» **EXTRACTED ENTRIES**:
------------

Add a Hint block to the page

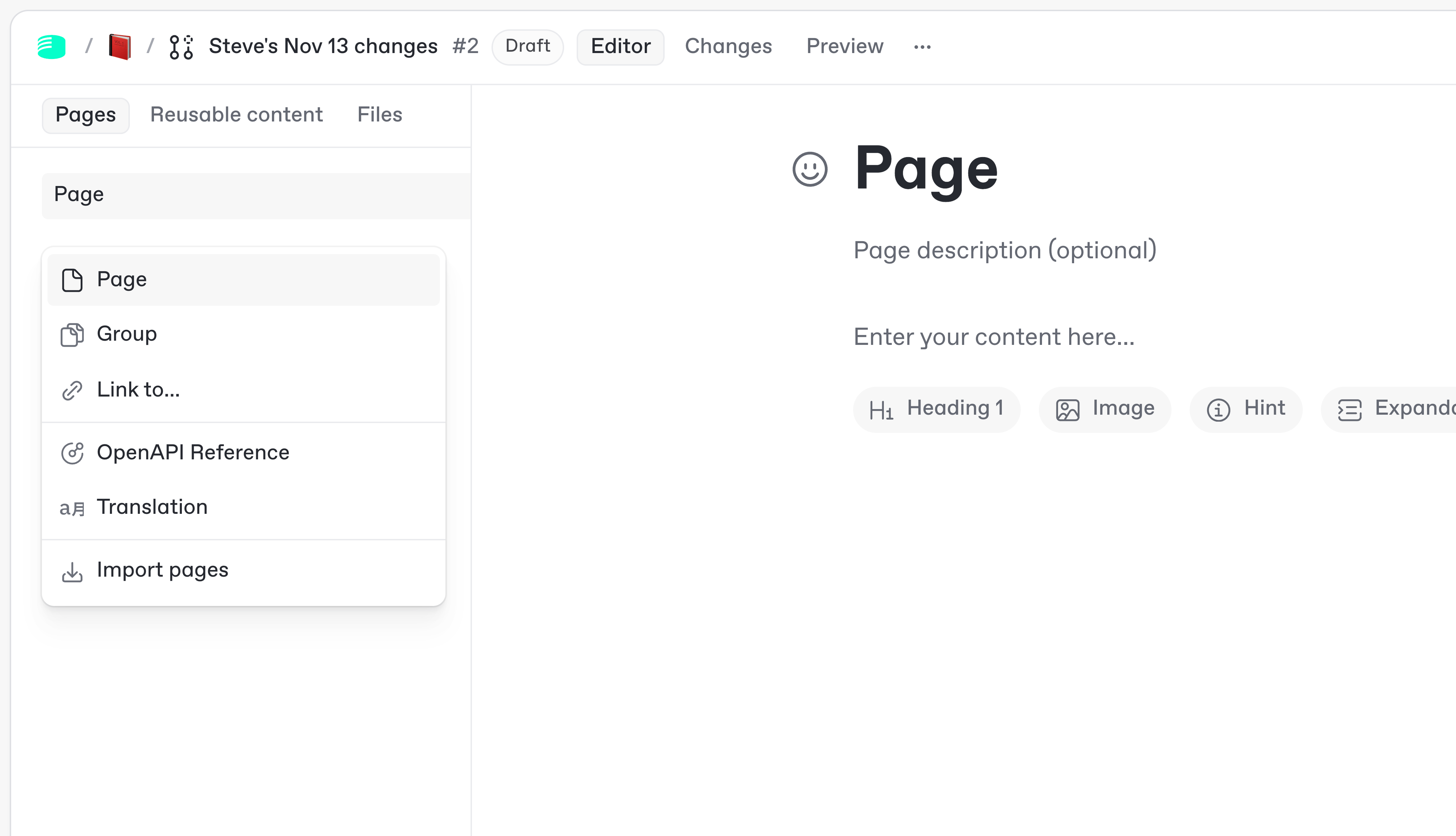(1245, 409)
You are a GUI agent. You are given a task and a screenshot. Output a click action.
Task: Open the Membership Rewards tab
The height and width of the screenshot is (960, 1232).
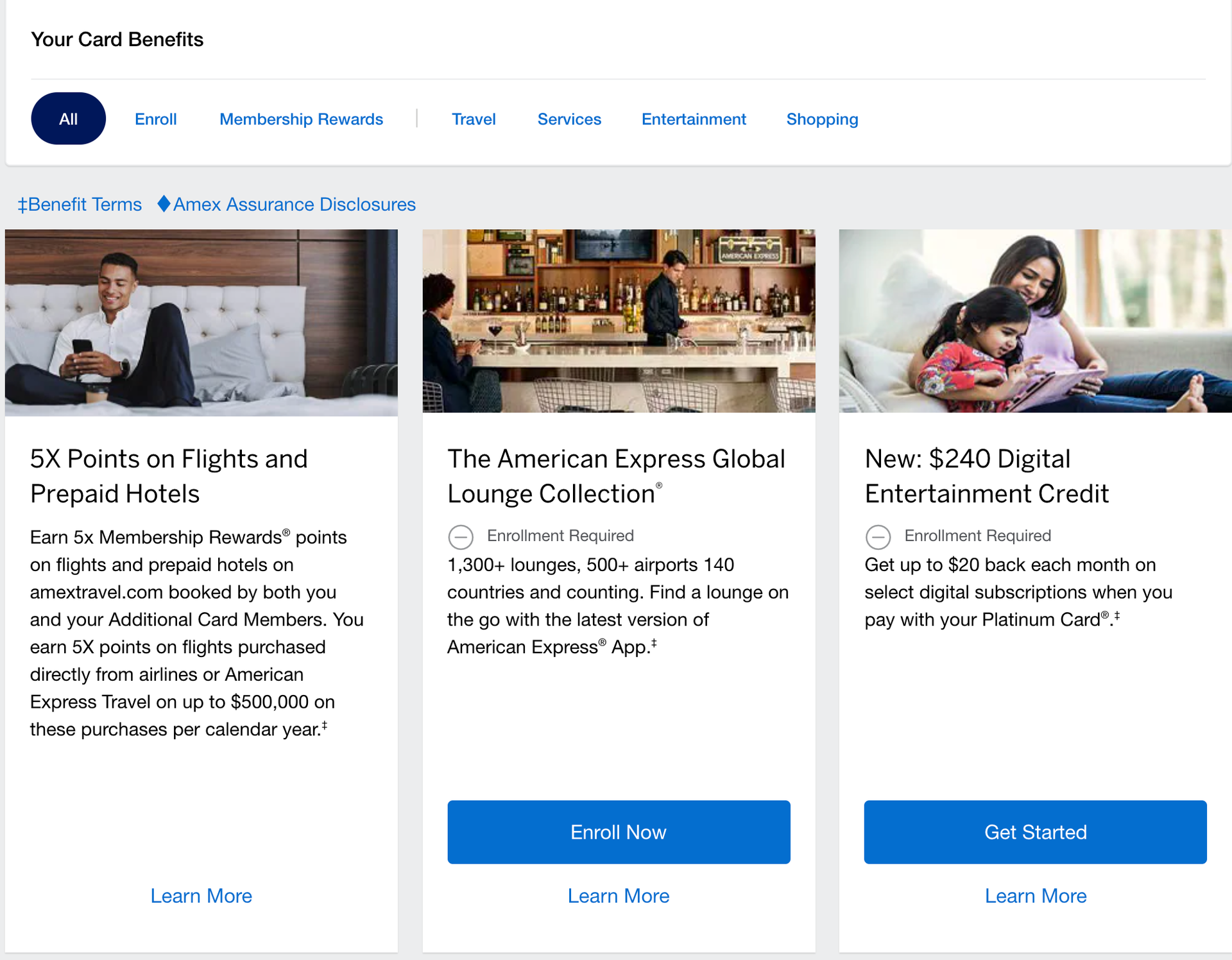coord(301,119)

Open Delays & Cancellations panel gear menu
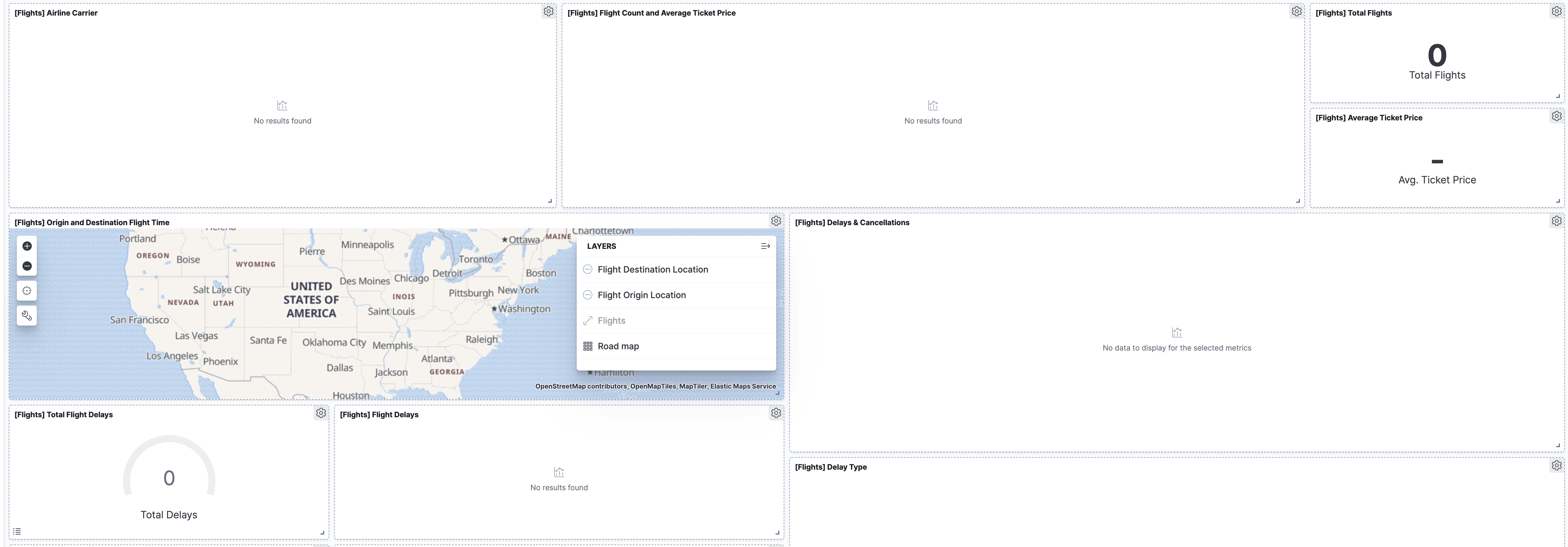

------------

» **EXERCISE OBJECTIVE**:
Write out each entry exactly, images excluded.

» **SOLVED PROBLEM**:
Add a Hint block to the page

(1245, 409)
You are a GUI agent. You are given a task and a screenshot. Output a click action.
Task: Open the Membership Rewards tab
The height and width of the screenshot is (960, 1232).
coord(301,119)

Open Delays & Cancellations panel gear menu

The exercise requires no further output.